REFLEXÕES SOBRE UM ANO QUE TEIMA EM NÃO TERMINAR
- Reverendo Padre Jorge Aquino ✝
- 30 de dez. de 2020
- 3 min de leitura
Reverendo Padre Jorge Aquino.
Indiscutivelmente estamos diante de um ano que marcará a história da humanidade. E esta marca indelével, estará para sempre em nossas mente e em nossas vidas. No entanto, por incrível que pareça, temos a impressão de que 2020 ainda se estenderá por muitos meses de 2021 e, quiçá, de 2022. E acredito que a excepcionalidade de 2020 se dá por vários fatores. Em primeiro lugar, este foi um ano marcado por uma pandemia. Claro que a humanidade já passou por pandemias e enfrentou situações semelhantes. Mas aprendemos que todos esses momentos – como a gripe espanhola ou a peste negra – deixaram marcas bastante profundas nas vidas de todos aqueles que os vivenciaram. Estamos, portanto, marcados pela dor. A dor de quem passou por momentos cheios de agonia em um leito de UTI, mas conseguiu vencer a pandemia; a dor extrema daqueles que não lograram êxito e acabaram morrendo em razão do vírus; a dor de quem teve que acompanhar um parente ou conhecido nessa situação e, quando teve que encarar tamanha perda, também teve que sofrer a impossibilidade de velar seu ente querido. Em nosso país, estamos chegando à cifra das 200 mil vidas que foram ceifadas e creio não ser difícil compreender o tamanho de tanta dor que esse ano nos trouxe.

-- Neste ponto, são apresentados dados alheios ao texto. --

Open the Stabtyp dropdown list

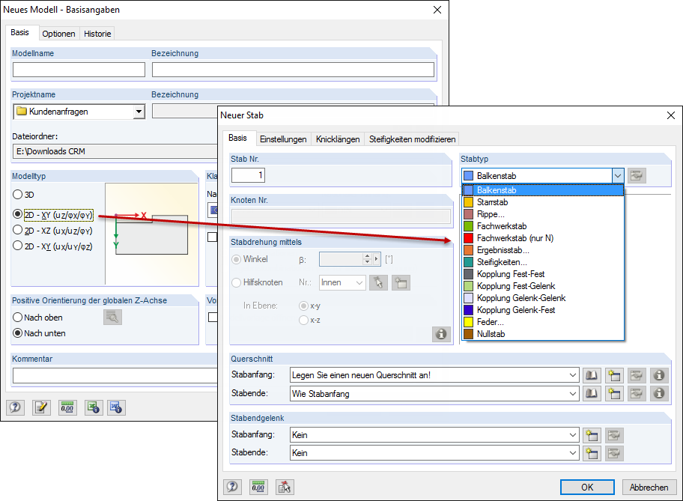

Mas o sofrimento não esteve presente apenas nos hospitais. Este foi um ano de completo abandono do nosso Meio-Ambiente, no qual boa parte do bioma amazônico e pantaneiro sofreu por causa da irresponsabilidade humana que causou queimadas desenfreadas; foi um ano em que o racismo estrutural atingiu níveis mundiais, revelando que as vidas negras importam (o grande legado de George Floyd) e que as mulheres não são propriedades de seus maridos, mas pessoas que precisam ser respeitadas como pessoas com direitos iguais aos homens. Dizer isso parece óbvio, mas nunca o feminicídio esteve tão presente entre nós.

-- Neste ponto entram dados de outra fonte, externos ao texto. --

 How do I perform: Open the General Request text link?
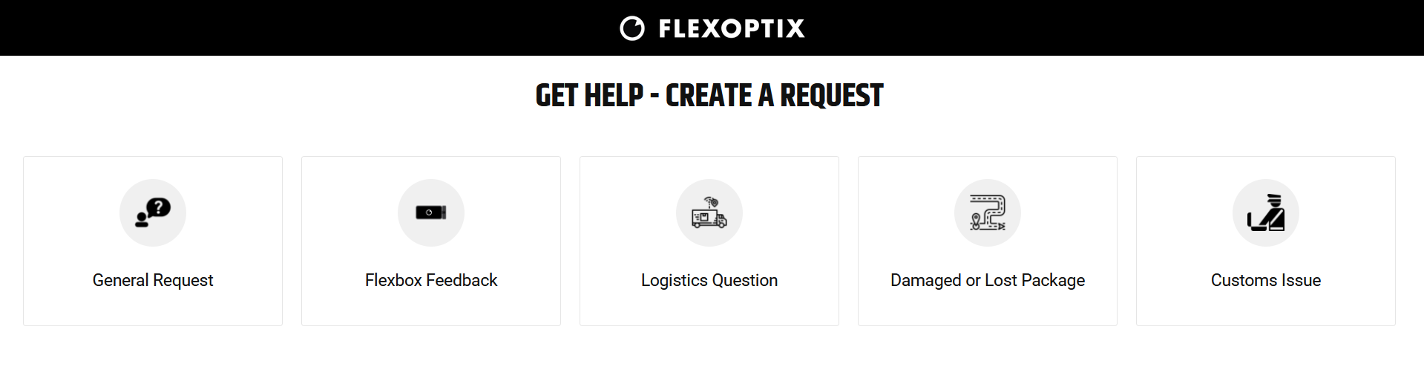coord(153,280)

Em segundo lugar - e aqui, lamento pelos que discordam de minha leitura -, esse ano foi marcado por uma atuação pífia (para dizer pouco), senão irresponsável e criminosa por meio das autoridades em todos os níveis (municipal, estadual e federal) e em todos os poderes (Executivo, Legislativo e Judiciário), quando foi preciso agir para preparar o país para a pandemia e quando foi necessário enfrenta-la com agilidade e competência. Quantas pessoas (governadores, prefeitos, secretários, etc.) não foram acusadas de desviar dinheiro do combate à COVID para encher seus bolsos? É caro que em todos os poderes da República e em todos os níveis dos entes federados, encontraremos destacadas exceções. Mas como pode um país assistir passivo que seu mais elevado dignitário não seja um exemplo e desdenhe dos mortos e dos que acreditam na seriedade da pandemia e, ainda por cima, seja tão irresponsável em adquirir as vacinas que salvam vidas?

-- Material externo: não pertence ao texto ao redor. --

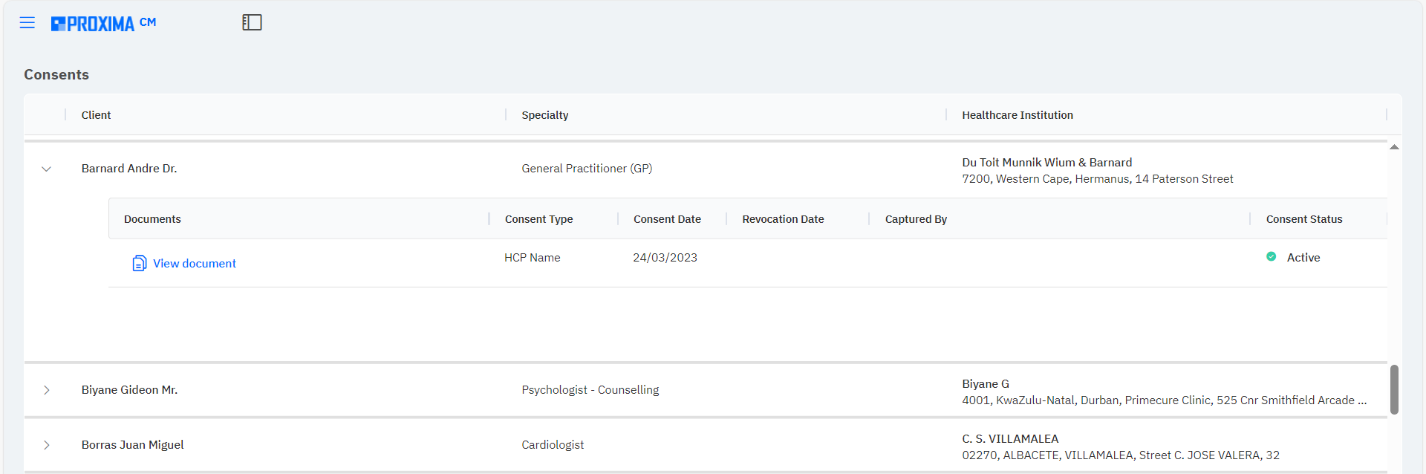
Task: Expand the Borras Juan Miguel row
Action: click(47, 445)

Contudo, em terceiro lugar, esse foi, também, um ano de aprendizado e de crescimento. Aprendemos que é preciso se ter o outro e que é preciso cuidar dele. O isolamento social nos ensinou como os outros são importantes. Como é importante um simples abraço ou um aperto de mão. Mas era preciso ficar distante, para a segurança de todos. Aprendemos também que, para cuidar melhor dos outros – e de nós mesmos -, precisávamos estar com nossas mãos sempre limpas e com a máscara sempre no lugar certo. Aprendemos que somente o amor nos faria deixar de ir onde costumávamos ir e fazer o que costumávamos fazer (aglomerar e festejar), para evitar o contágio e a possível disseminação do vírus para nossos entes queridos.
Todos nós passamos por dificuldades, por dores, perdas e sofrimentos inenarráveis. Mas todos nós sabemos que haverá um amanhã em que poderemos voltar a abraçar sem medo as pessoas que amamos e a voltar a festejar a vida com plenitude de alegria. Que venha 2021 – ainda que com um gosto de 2020 -, mas que venha com a certeza de que sairemos da falta de perspectiva e vislumbraremos a esperança mais uma vez.